So we’re going to need to build our critical vocabularies back up, but in order to do that we’ll need to first build back up the vocabularies of the form itself. What do we talk about when we talk about poetry? Until we can answer that question articulately and succinctly to ourselves, we don’t have much of a chance of explaining it to anybody else.

In the meantime, since neither poetry nor criticism will stop while we all go to summer school, I think the best gift any critic can give to a work of art is sustained engagement—even if that engagement comes in the form of savage opposition. More than once I’ve heard it said of my old undergrad teacher, William Logan, that even though he’s about the nastiest poetry critic that there is, finding yourself on the wrong end of his shotgun is one way of knowing that you’ve arrived. If he took you for anything short of vitally important, he wouldn’t have bothered to try and destroy you, and it’s very clear when you read one of his reviews that he probably spends more time with a book of poetry he’s trashing than its top ten fans combined.

Of course, praise is nice too, but 1000 words of empty praise doesn’t offer anything more substantial than a “two thumbs up!” would have.
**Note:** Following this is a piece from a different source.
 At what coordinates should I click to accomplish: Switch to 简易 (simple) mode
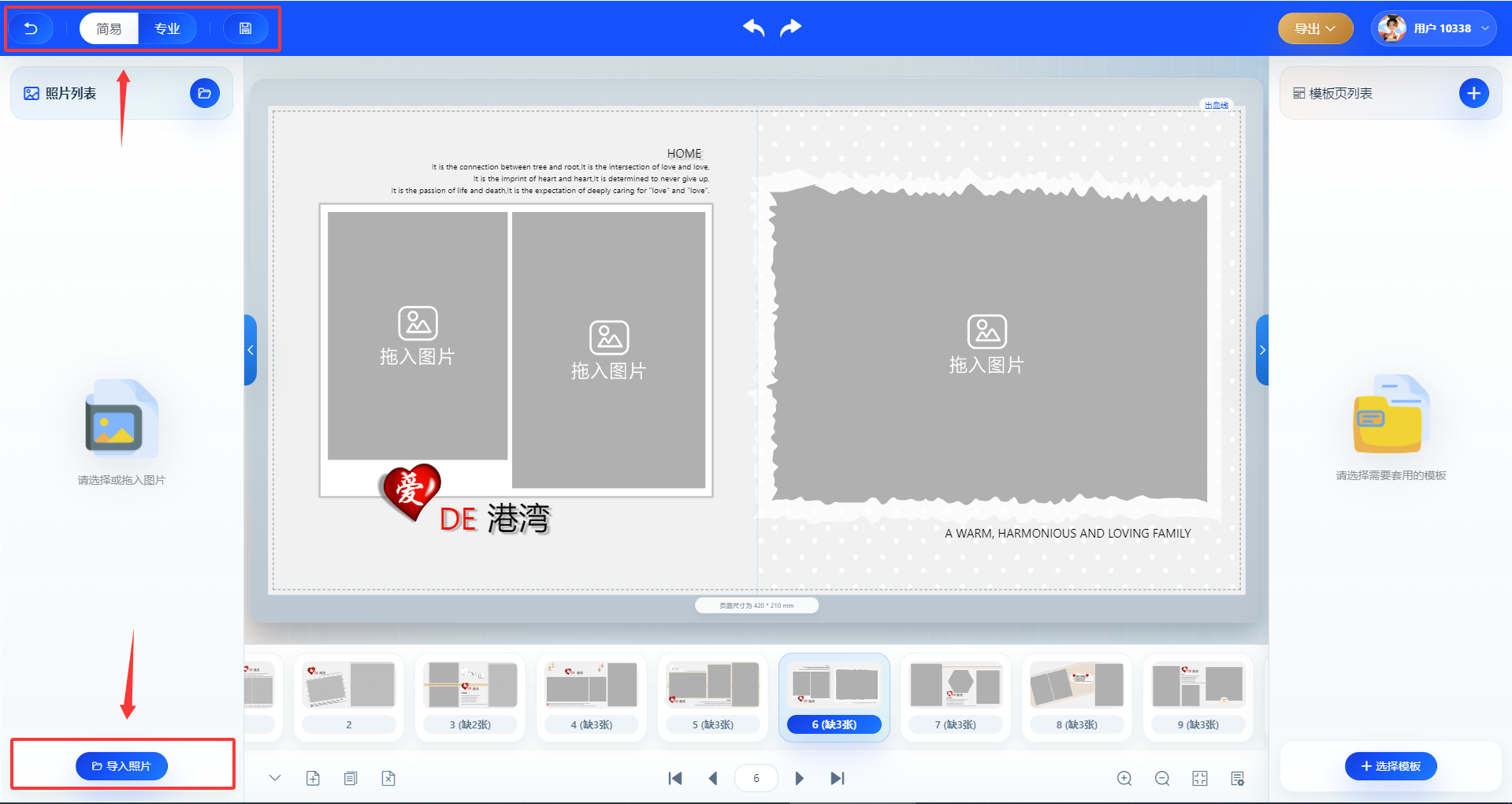pos(109,28)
An unqualified “good review” quickly becomes an embarrassment of riches, and the critic in question is often all too quickly revealed as a second or third-rate writer using the pre-text of a “good review” as an excuse to show off what they misunderstand as their own “writing skills.” They’re angling shamelessly for a spot on the book jacket and/or the publisher’s website–probably because they want to count it as a “pub credit”–and what they end up producing reads like cheap costume jewelry: not an embarrassment of riches, just an embarrassment—to all parties involved.

A critic of poetry (or anything else) needs to be able to identify his or her own aesthetic and artistic values, his or her own highly informed but still hopelessly (and unapologetically) subjective position relative to the form, including any and all biases both positive and negative, and then go from there. (Hopefully somewhere awesome and useful.) If he or she can’t do those things—articulately, succinctly, and convincingly—then s/he is incapable of offering a critical contribution to the art of poetry (and has nothing to contribute to the art of criticism, period).
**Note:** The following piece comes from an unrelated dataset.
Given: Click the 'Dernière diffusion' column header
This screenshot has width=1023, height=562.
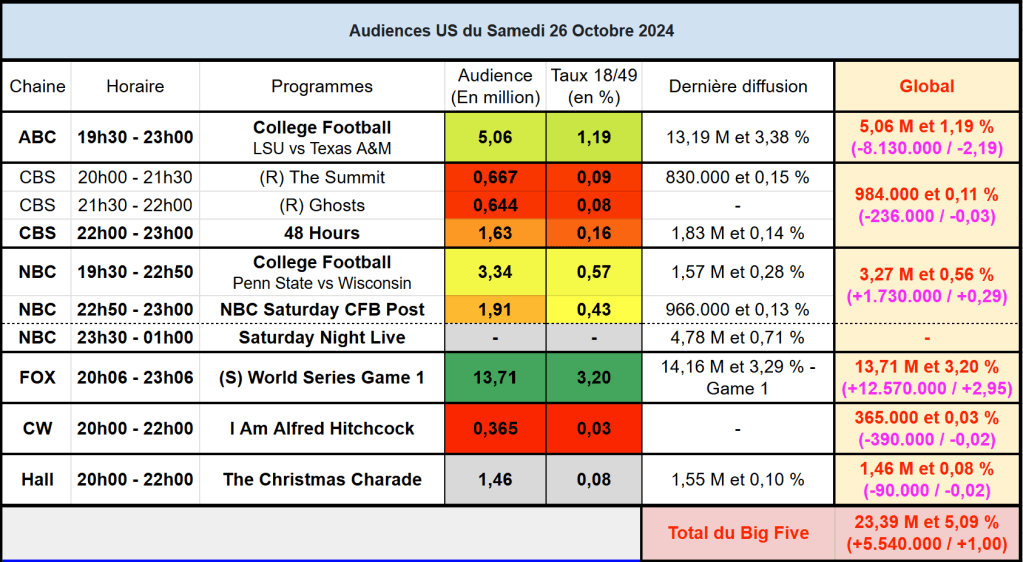Looking at the screenshot, I should pos(738,86).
In his introduction to The Sacred Wood Eliot wrote that “the great bulk of the work of criticism could be done by minds of the second order, and it is just these minds of the second order that are difficult to find. They are necessary for the rapid circulation of ideas.” What he meant by “second-order” minds was people who are not quite geniuses—intelligent, committed people who happen to suffer the ignominy of not being once-in-a-generation human comets like Emily Dickinson or Beckett. This perhaps painful self-knowledge of one’s own limits (cf. Mr. Ramsay in To The Lighthouse) is for better or worse a necessary component-part of establishing one’s abilities, and of making the most of them—whatever they are or aren’t.
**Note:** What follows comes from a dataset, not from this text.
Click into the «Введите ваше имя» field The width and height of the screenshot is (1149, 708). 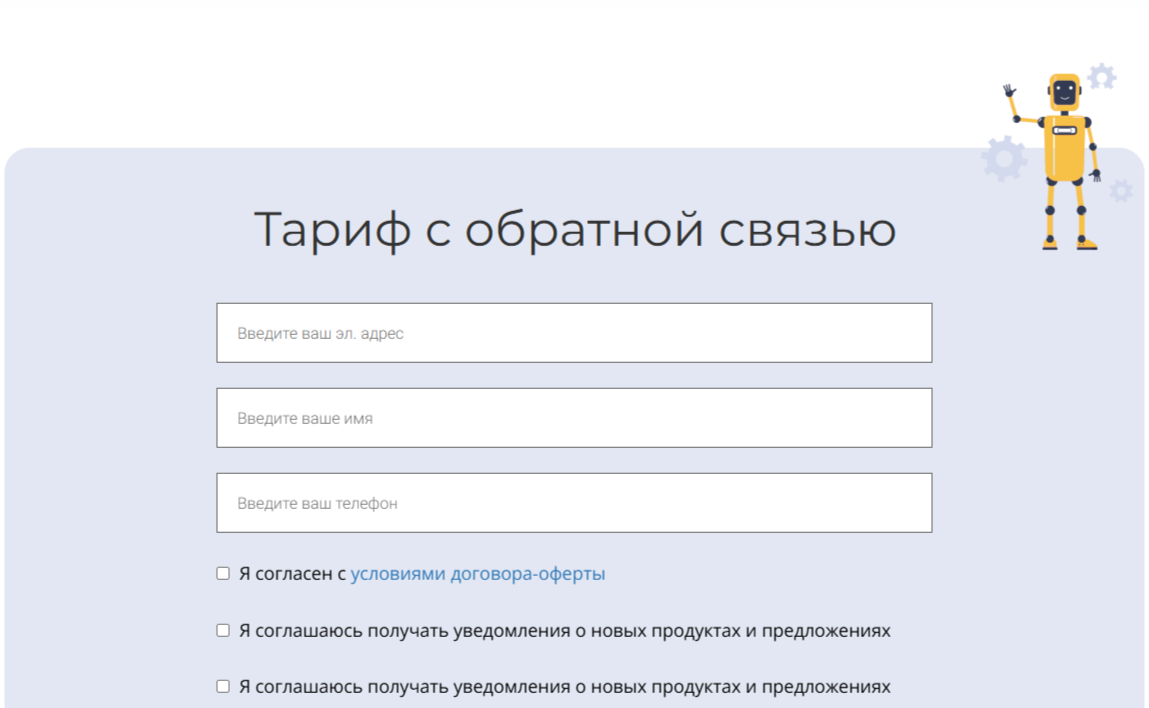coord(574,418)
A critic is a person who can combine extraordinary passion with extraordinary dispassion, or at least discipline. He or she believes so passionately in the value of the subject s/he’s writing about—the particular artist, or the art form in general—that s/he will devote his own best creative energy to writing about somebody else’s work: exploring that person’s project, theorizing about the artist’s intentions, cataloging references and influences, asserting an original judgment concerning the work’s success, etc etc. That’s the first part. The second part, the dispassion or discipline, is necessary in order to ensure that the critic’s passion-inspired job is actually performed competently. Passion is a great engine, but unreliable as a steering wheel, and even worse as a set of tires.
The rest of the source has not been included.